═════ THE DATA

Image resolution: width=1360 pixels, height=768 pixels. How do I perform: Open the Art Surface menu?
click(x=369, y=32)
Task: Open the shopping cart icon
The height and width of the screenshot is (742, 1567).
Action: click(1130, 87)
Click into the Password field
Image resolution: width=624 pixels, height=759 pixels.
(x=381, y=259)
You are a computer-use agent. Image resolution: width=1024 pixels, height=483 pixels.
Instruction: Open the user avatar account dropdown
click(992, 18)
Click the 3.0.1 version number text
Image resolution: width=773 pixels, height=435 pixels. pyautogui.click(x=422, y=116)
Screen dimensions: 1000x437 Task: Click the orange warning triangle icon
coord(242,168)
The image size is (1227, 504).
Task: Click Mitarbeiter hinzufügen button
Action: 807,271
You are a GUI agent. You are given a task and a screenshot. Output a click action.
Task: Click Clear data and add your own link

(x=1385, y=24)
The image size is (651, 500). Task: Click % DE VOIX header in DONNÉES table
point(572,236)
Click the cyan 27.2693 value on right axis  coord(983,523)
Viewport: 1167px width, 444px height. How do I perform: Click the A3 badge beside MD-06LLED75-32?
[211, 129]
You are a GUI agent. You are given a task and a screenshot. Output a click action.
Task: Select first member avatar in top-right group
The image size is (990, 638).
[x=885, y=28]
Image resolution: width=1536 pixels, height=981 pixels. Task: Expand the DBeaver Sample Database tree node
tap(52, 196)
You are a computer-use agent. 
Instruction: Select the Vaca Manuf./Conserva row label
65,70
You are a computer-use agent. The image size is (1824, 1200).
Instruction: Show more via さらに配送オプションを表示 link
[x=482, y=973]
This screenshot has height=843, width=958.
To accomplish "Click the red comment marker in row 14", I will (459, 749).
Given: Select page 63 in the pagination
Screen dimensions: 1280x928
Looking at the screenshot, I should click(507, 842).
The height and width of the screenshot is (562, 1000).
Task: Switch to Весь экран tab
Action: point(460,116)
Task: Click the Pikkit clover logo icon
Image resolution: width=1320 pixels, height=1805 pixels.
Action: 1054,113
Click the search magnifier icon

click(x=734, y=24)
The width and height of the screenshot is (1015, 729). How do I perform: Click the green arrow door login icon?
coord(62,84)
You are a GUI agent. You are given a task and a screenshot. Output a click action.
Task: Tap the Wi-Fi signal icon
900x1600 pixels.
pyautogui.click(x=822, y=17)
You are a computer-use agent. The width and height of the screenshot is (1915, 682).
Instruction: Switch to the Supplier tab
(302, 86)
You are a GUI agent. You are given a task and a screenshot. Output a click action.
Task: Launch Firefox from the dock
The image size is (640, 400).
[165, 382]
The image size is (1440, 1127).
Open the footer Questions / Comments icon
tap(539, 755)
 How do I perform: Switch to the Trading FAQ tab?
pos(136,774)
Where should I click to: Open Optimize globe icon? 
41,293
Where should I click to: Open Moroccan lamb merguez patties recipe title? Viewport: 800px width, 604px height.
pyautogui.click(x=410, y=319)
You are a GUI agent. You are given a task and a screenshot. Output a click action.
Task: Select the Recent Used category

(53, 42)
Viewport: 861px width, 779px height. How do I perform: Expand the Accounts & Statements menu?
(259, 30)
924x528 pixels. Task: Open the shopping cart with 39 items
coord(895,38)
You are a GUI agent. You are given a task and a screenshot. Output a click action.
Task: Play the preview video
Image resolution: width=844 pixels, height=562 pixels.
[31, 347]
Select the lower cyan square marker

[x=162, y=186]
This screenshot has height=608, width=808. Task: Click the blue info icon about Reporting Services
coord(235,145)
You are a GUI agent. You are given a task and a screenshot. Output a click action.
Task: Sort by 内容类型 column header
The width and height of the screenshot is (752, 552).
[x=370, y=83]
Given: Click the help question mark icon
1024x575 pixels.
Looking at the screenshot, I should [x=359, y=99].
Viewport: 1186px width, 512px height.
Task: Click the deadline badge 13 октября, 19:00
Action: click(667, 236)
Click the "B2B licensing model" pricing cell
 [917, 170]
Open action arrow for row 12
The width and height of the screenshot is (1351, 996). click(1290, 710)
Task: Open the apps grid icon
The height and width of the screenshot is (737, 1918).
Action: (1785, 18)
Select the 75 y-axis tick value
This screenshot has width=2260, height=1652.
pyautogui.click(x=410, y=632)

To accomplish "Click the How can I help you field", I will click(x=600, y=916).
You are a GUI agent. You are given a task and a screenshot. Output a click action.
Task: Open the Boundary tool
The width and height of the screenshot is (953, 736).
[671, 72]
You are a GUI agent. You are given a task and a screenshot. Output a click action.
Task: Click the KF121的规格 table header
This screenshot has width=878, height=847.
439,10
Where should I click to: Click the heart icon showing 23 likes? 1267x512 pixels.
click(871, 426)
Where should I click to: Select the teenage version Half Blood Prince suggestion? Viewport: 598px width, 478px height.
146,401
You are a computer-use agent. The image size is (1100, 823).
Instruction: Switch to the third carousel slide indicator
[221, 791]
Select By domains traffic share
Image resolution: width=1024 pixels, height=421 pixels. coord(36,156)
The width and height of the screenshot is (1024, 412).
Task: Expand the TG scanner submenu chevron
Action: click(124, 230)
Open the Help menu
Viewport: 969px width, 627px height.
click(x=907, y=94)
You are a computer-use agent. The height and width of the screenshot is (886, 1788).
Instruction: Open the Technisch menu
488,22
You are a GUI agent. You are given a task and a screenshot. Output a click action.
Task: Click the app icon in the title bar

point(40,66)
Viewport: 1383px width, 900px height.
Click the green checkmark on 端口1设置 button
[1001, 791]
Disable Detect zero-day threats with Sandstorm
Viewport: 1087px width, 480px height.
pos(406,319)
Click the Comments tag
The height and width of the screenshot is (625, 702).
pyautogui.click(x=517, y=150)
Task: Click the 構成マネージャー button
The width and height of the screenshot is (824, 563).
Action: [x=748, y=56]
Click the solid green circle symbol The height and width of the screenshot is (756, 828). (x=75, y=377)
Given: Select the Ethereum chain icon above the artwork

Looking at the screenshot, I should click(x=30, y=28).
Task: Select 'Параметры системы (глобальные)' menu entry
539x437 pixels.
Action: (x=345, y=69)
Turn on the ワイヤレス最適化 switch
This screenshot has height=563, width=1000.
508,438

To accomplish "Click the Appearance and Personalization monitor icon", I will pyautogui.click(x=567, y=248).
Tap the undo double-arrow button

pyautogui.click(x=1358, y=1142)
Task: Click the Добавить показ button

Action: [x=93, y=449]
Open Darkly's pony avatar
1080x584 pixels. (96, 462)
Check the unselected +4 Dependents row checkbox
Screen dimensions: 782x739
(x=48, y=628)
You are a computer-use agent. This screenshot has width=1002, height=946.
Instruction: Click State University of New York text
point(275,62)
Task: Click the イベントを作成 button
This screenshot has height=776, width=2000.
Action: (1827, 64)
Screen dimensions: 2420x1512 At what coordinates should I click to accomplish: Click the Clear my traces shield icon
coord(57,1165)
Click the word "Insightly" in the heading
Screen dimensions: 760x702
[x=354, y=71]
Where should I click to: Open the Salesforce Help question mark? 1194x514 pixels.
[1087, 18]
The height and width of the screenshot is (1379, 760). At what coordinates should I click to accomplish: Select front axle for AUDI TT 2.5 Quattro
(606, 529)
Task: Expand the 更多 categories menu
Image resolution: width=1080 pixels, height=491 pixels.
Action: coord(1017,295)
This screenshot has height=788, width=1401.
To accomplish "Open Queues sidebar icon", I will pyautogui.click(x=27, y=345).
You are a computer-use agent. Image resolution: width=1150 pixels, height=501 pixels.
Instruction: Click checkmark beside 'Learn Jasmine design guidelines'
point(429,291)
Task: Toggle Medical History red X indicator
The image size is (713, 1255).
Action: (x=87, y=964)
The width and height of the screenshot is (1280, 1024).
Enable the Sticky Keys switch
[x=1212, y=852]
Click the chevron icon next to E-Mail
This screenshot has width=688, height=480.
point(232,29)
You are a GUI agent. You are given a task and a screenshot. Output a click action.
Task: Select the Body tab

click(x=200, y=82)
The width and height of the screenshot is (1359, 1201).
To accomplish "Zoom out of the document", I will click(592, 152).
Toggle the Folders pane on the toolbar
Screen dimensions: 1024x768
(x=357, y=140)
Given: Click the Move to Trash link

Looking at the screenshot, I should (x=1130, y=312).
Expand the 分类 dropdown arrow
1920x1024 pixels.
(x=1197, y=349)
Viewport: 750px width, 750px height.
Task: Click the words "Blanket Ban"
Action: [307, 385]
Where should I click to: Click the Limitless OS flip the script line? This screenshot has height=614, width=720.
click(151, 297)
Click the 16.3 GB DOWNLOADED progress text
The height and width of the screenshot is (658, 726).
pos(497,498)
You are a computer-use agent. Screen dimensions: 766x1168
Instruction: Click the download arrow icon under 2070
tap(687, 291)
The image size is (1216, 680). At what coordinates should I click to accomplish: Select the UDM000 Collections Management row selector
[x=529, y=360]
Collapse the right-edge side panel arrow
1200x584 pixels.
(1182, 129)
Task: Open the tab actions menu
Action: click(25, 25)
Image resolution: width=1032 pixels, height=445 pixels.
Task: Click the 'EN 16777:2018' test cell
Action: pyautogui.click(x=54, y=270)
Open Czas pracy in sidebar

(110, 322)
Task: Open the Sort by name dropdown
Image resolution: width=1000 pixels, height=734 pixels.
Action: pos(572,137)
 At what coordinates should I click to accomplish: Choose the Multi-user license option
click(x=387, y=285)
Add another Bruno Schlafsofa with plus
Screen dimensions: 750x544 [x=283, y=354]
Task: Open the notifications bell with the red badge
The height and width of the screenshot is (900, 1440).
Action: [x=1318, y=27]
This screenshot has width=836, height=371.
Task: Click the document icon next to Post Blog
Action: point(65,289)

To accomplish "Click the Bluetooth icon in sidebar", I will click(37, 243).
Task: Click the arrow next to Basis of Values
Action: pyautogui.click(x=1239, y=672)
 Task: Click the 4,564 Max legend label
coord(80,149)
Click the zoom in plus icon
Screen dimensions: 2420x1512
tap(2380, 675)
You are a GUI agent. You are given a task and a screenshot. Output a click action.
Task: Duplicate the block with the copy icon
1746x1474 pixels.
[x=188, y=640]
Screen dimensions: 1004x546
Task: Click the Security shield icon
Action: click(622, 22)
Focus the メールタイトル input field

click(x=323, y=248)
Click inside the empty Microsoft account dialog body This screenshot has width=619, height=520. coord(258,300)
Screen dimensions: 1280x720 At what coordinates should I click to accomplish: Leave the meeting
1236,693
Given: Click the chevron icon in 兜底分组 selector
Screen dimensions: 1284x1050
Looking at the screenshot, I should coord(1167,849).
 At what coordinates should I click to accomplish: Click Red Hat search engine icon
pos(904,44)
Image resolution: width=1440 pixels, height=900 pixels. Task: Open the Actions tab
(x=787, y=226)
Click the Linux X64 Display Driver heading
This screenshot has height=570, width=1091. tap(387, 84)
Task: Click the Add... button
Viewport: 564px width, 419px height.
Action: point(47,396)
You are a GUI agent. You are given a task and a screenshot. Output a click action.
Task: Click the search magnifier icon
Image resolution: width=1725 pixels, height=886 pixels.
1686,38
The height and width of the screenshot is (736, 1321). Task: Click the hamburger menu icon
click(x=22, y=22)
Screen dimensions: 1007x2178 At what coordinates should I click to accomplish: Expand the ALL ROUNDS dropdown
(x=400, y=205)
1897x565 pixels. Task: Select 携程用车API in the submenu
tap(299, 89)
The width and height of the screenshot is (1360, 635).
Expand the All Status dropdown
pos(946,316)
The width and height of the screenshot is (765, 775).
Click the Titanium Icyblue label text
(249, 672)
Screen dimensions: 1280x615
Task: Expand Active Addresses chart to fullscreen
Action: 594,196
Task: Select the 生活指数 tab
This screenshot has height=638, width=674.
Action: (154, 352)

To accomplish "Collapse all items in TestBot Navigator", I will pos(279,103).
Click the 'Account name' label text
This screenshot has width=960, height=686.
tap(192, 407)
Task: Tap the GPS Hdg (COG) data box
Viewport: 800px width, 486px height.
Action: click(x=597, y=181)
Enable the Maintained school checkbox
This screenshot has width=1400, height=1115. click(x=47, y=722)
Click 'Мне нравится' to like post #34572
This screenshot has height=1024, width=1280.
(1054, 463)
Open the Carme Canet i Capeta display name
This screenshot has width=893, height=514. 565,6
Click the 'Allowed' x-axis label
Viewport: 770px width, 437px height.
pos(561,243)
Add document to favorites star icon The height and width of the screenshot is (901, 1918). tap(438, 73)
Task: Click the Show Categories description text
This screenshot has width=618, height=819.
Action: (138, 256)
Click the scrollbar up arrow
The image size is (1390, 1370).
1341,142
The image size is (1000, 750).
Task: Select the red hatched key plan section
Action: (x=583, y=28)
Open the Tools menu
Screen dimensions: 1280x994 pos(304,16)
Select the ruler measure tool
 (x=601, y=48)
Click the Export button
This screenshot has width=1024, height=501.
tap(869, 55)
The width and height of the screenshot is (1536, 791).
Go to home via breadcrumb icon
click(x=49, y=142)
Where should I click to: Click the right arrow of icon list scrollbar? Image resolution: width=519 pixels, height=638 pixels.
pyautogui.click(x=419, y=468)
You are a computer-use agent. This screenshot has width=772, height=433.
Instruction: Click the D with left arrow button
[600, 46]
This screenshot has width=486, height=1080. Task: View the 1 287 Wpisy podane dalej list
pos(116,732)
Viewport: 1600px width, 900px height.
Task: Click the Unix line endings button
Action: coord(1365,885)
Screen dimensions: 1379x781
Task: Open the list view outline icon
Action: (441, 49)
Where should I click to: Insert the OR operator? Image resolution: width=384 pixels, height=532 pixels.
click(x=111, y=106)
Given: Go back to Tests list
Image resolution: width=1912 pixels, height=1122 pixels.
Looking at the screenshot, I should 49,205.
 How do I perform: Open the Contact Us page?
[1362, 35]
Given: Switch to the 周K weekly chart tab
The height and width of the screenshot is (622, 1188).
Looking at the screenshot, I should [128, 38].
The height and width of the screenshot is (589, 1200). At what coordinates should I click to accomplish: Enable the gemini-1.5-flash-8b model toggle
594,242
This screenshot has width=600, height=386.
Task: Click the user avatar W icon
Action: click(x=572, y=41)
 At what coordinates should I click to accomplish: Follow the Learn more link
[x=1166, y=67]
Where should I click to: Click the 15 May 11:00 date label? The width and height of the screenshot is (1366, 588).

══════════

## [EXERCISE REQUIREMENTS]
Count, in the records above, the lines that contain the word "Sort"; the answer is that number alone.

## [EXERCISE RESULT]
2